Sementara itu, pengenaan celana jins di kalangan mahasiswi (masyarakat
kampus pada umumnya) telah menjadi pemandangan sehari-hari. Jibab dan
celana jins berasal dari dua lingkaran kebudayaan yang berbeda, dari
Iran dan Amerika Serikat. Tetapi, kini telah melekat sebagai
kelengkapan dalam suatu kesatuan perilaku. Bahkan telah menjadi
kebiasaan di kalangan sebagian mahasiswi Muslimah Indonesia.
Jawaban atas pertanyaan ketiga juga mudah ditebak. Yang paling pokok
adalah untuk menutup aurat. Sedangkan jawaban tambahannya ialah
mengikuti mode berbusana di kalangan perempuan muda, yang merebak dalam
berbagai lingkungan. Jawaban pokok atas pertanyaan itu, dapat
dilanjutkan dengan pertanyaan: mengapa aurat perempuan mesti ditutup?

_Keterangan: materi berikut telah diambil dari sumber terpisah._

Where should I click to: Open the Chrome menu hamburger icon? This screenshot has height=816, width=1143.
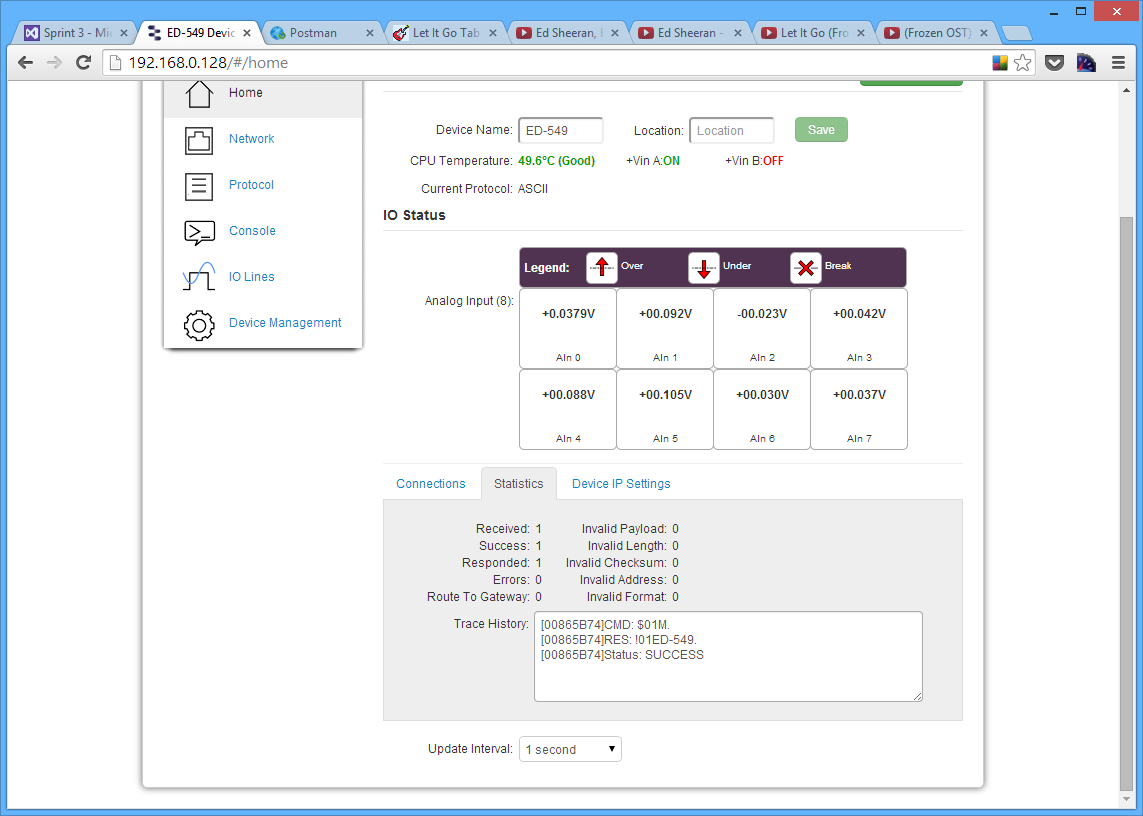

Jawaban atas pertanyaan itu akan merujuk pada norma kehidupan yang
dianut oleh mahasiswi tersebut, yakni menutup aurat merupakan suatu
“kewajiban” agama. Boleh jadi jawaban tersebut merujuk kepada ayat
Qur’an atau teks Hadis yang diketahuinya secara jelas. Atau mungkin,
jawaban itu hanya merujuk kepada pandangan “umum” yang menyatakan bahwa
menutup aurat adalah “wajib”. Apabila menutup aurat itu merupakan suatu
“kewajiban”, atau perbuatan yang “wajib” dilakukan, maka jawaban
tersebut telah masuk dalam ranah fiqh yang telah terinternalisasi dalam
diri mahasiswi itu. Apabila jawaban atas pertanyaan keempat adalah ya,
maka hal itu menunjukkan bahwa fiqh menjadi inti kebudayaan yang
dianut oleh mahasiswi itu, khususnya ketika berpakaian sebagai penutup
aurat.
Jawaban atas pertanyaan ketiga dan keempat, dapat dipahami dan
dijelaskan dengan menggunakan pendekatan teologis, atau antropologis,
atau sosiologis. Secara teologis, menutup aurat merupakan wujud
kepatuhan dan penghambaan manusia kepada Yang Maha Pencipta dan Yang
Maha Pengatur untuk memeroleh keridaan-Nya. Secara psikologis menutup
aurat merupakan suatu respons dan penyesuaian diri terhadap keharusan
dalam lingkungan sosialnya. Sedangkan secara antropologis menutup aurat
merupakan wujud perbuatan yang memiliki makna bagi pelakunya yang
dipandang sopan dan pantas menurut kaidah sosial yang dianut dalam
komunitas yang bersangkutan. Sementara itu, secara sosiologis menutup
aurat merupakan wujud identitas Muslimah yang memasuki usia remaja dan
dewasa ketika melakukan interaksi, baik di dalam maupun di luar
komunitasnya.
Apa yang digambarkan di atas merupakan contoh fiktif yang dapat diuji
dalam entitas kehidupan Muslim, terutama di kalangan perempuan. Cara
menutup aurat yang dilakukan oleh Muslimah secara individual kemudian
diikuti oleh Muslimah lainnya melalui proses teladan dan peniruan.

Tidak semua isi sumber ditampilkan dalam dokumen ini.